Vandergrift (1999) defines listening comprehension as:

“a complex, active process in which the listener must discriminate between sounds, understand vocabulary and grammatical structures, interpret stress and intonation, retain what was gathered in all of the above, and interpret it within the immediate as well as the larger sociocultural context of the utterance” (p. 168).

With listening comprehension being the ultimate goal of most listening activities, it is important to start from the beginning of this complex process and analyze how given context—relevant conditions and circumstances—or lack thereof, has an effect on discriminating between phonemes and understanding strings of speech. The effect may, in turn, cause change in the initial steps leading towards listening comprehension, and would therefore result in an incorrect interpretation of the subsequent steps of this complex process. In this article, I argue that context plays a crucial role in listening comprehension and, without given context, incorrect discrimination between sounds of a speech sequence would result in a lack of comprehension for the listener.
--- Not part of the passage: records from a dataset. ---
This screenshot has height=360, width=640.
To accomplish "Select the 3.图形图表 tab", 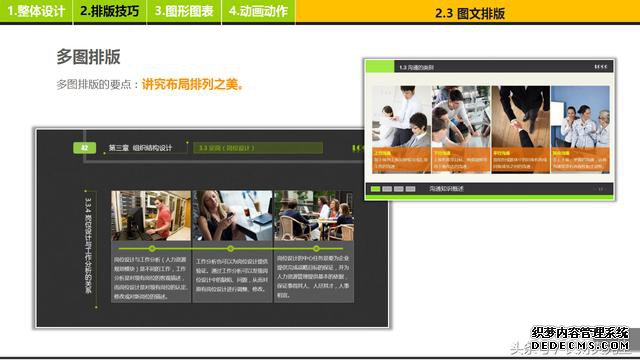I will pyautogui.click(x=184, y=11).
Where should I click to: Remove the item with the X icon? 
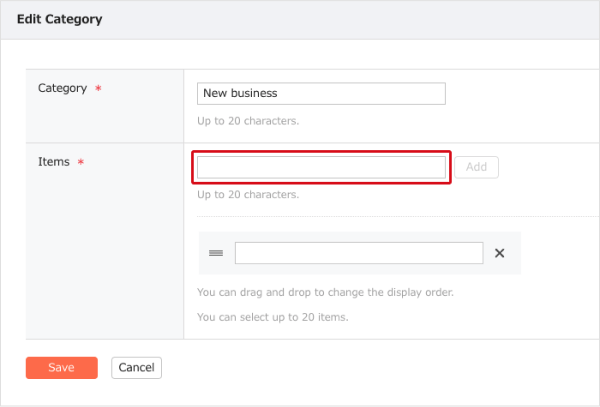pos(499,253)
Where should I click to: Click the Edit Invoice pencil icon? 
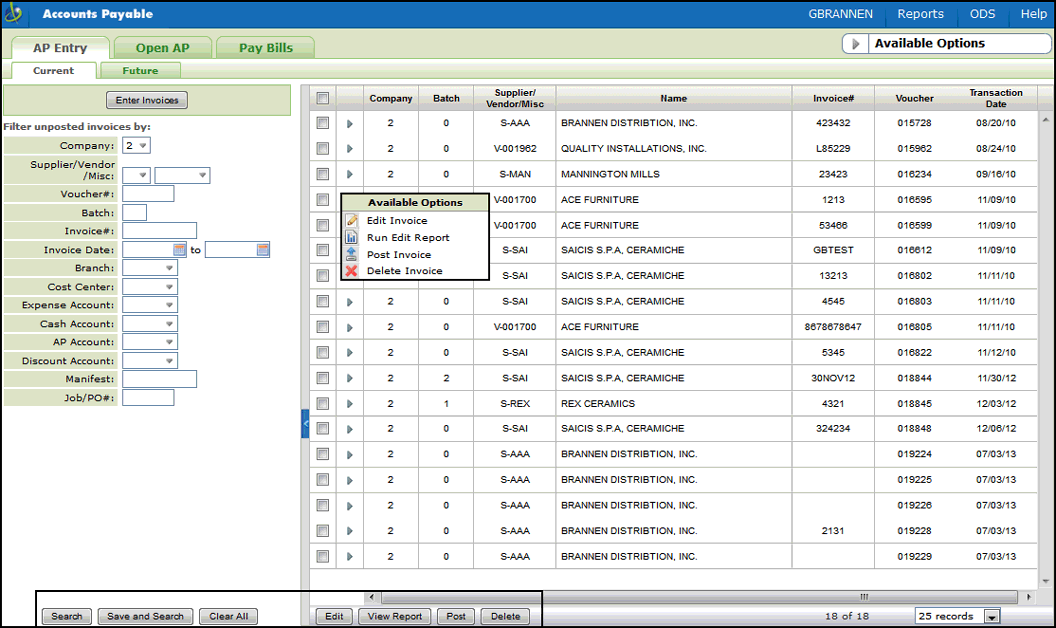click(351, 221)
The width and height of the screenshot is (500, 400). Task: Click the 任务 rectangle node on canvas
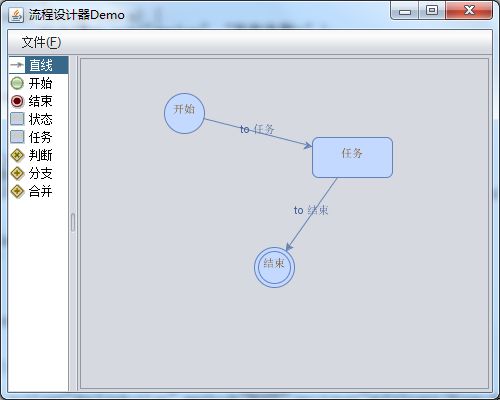352,157
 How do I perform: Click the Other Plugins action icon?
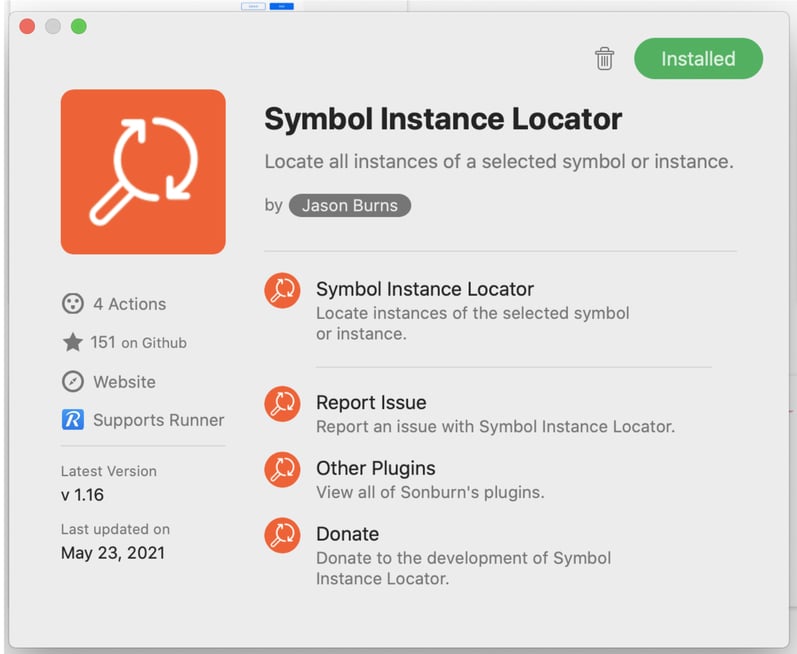(282, 469)
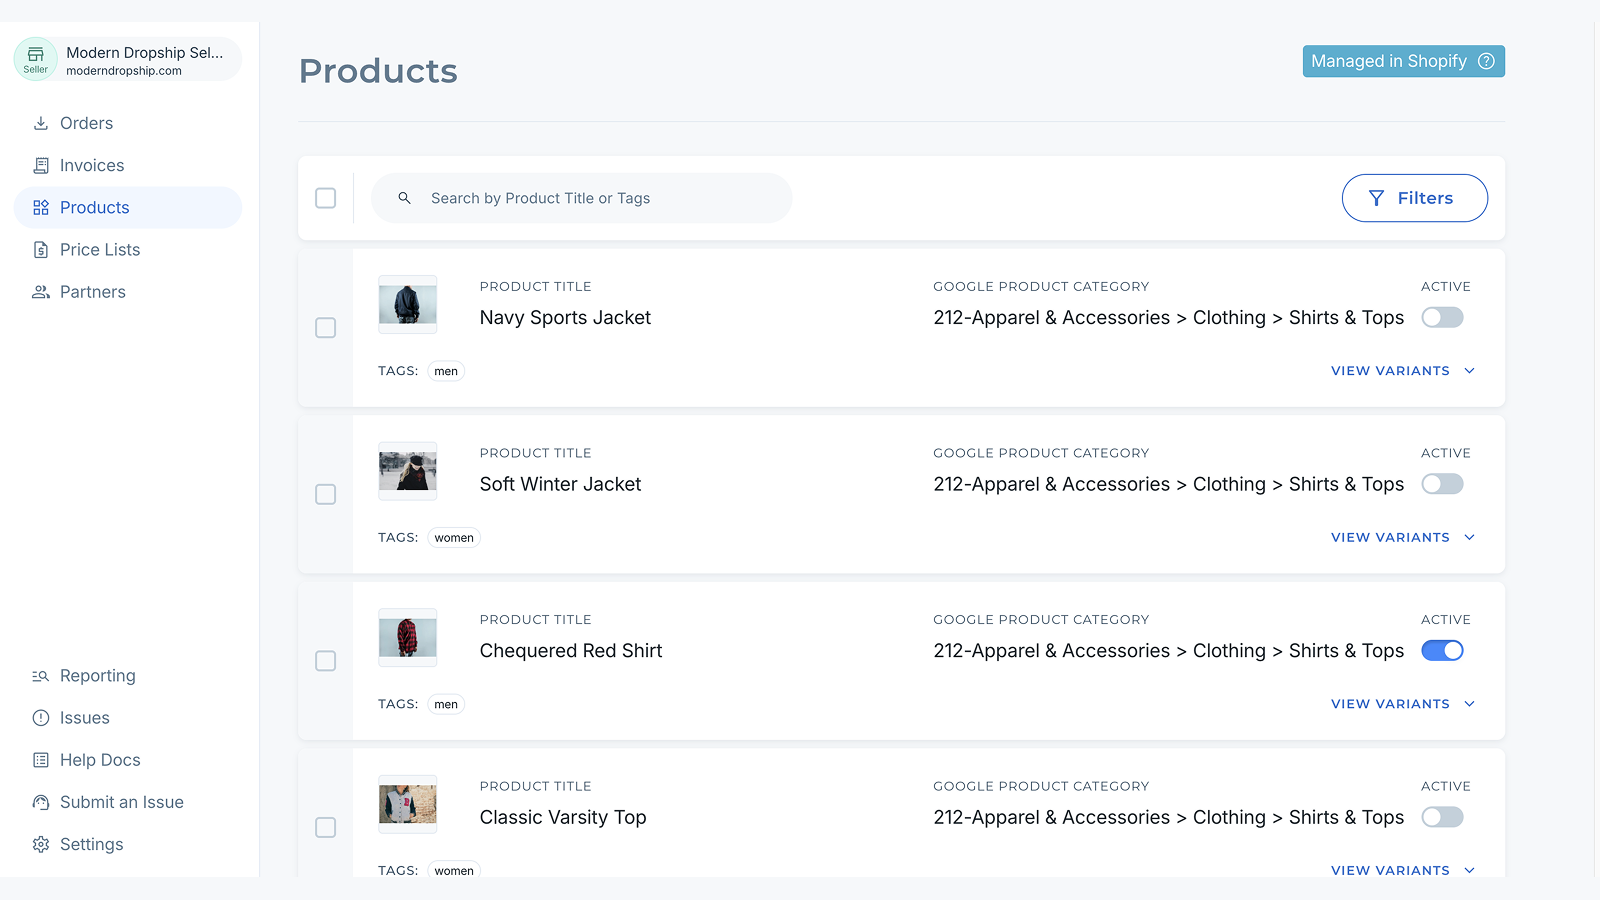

Learning Strategies for L2 Listening and Past Research

To positively affect the initial steps in listening comprehension, Vandergrift (1999) argues that teachers must incorporate different strategies to aid students in their performance—learning strategy instruction. He divides possible learning strategies into three different categories: metacognitive, cognitive, and socio-affective. The first two were derived from a body of language learning strategies validated by O’Malley and Chamot (1990). Below I have included a short list of possible learning strategies that Vandergrift redefines and characterizes as metacognitive, cognitive, and socio-affective; this list is not exhaustive. See Vandergrift (1997) for his complete list of learning strategies for listening and their definitions with representative examples (p. 392-395).

Metacognitive Strategies

  • Planning – Developing an awareness of what needs to be done to accomplish a listening task; an appropriate action plan to overcome difficulties
  • Monitoring – Checking, verifying, or correcting one’s comprehension or performance in the course of a listening task
  • Evaluation – Checking the outcomes of one’s listening comprehension against an internal measure of completeness and accuracy

Cognitive Strategies

  • Inferencing – Using information within the text or conversational context to guess the meanings of unfamiliar language items associated with a listening task; predicting outcomes; filling in missing information
  • Elaboration – Using prior knowledge from outside the text or conversation context and relating it to knowledge gained from the text or conversation
  • Translation – Rendering ideas from one language to another
  • Transfer – Using knowledge of one language to facilitate listening in another
  • Deduction/Induction – Consciously applying learned or self-developed rules to understand the target language

Socio-affective Strategies

  • Questioning – Asking for explanation, verification rephrasing; posing questions to the self
  • Cooperation – Working together with someone other than an interlocutor to solve a problem, pool information, check a learning task, or get feedback
  • Lowering anxiety – Reducing anxiety through the use of mental techniques that make one feel more competent to perform a listening task

Vandergrift (1997, 1999, 2002) emphasizes the importance of these three different categories of learning strategies because they facilitate comprehension and make learning more effective. In other more recent work, Vandergrift and Tafaghodtari (2010) refer to a few of these same strategies as processes, as they may be ongoing and employed in tandem with other strategies. It is true that depending on the general context of the class, the cognitive level of the learners, and the set-up of the classroom, some learning strategies or processes may be more appropriate for the teacher to employ at certain times than others. In addition to selecting the appropriate strategy within these three larger categories, other research shows that certain categories can be more effective than others (see examples below).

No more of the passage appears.